A couple weeks ago, representatives from UMich (that’d be me), Purdue, Notre Dame, UChicago, and our hosts at Western Michigan got together in lovely Kalamazoo to talk about our VuFind implementations.

Eric Lease Morgan already wrote up his notes about the meeting, and I encourage you to go there for more info, but I’ll add my two cents here.

So, in light of that meeting, here’s what I’m thinking about VuFind of late:

None of us are running VuFuind 1.0 as released with full catalog data. Eric has a special purpose portal running the current code over an aggregated special collection and hasn’t done much to the underlying PHP. The rest of us were running heavily modified versions of RC1. An issue we had in common was that the changes from RC1 to RC2 to 1.0 release were so significant, including some complete architectual change (some based on the stuff I’ve done with mirlyn) that the effort required to get up with 1.0 would be no less significant than the effort to switch wholesale to something else (e.g., Blacklight).
A point that I made that was echoed by others is that we need to remember that these new discovery systems are all just thin wrappers over Solr. They basically have two jobs: to get a query and format it in a way that Solr can handle, and then to take the Solr results and display them. There’s some sugar on top of that (exporting, tagging, etc) but that’s really it. The heavy lifting is all done by your indexer (Solrmarc for most, although watch this space for my announcement of my JRuby-based stuff today) and Solr itself. It’s not a hard problem, although it is occasionally a messy one.
VuFind has, in my mind, fundamental architectural issues mostly based on the inability to easily separate local code from core code. A re-architecture to base everything on subclasses of the core code would help, but at some point you start to run up against fundamental limitations of PHP and Smarty to do things cleanly. Without the ability to update core code and know it won’t affect your local code, there’s no good way to keep on track with the trunk of the code and do upgrades; for the same reason, it’s almost impossible to send changes back to trunk.
Coupled tightly to the architectural issues is the lack of tests. The code is potentially very brittle; there’s no good way to know if you’re breaking anything until you notice it’s broken. It’s not at all clear how to write good tests for the code, because there’s a lot of inter-dependencies.
The second big problem is one of community; to wit, there isn’t much of one. There are some active players, and there’s what seems like a great conference going on right now, so this may change. But — especially because of the technical difficulties in contributing local changes back –VuFind could use a benevolent dictator, someone who has organizing and administrating VuFind be a part of his/her job. The last bit is important.

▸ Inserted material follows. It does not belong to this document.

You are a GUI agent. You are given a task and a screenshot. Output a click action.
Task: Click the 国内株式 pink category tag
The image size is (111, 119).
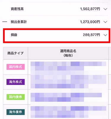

All of these are surmountable issues. The reason they’re at the top of my head, of course, is that the Blacklight community has, in many ways, already taken care of most of them.

If I were starting from scratch tomorrow, we’d already decided to do something locally, and I could convince my systems people to run a ruby implementation (I like JRuby myself), I’d go with Blacklight. If we were already looking at something like Summon, I’d take a hard, hard look at the build-vs-buy numbers. Summon and Primo both give you APIs to program an interface against, and boy, it might be worth the effort to do so and leave everything else alone.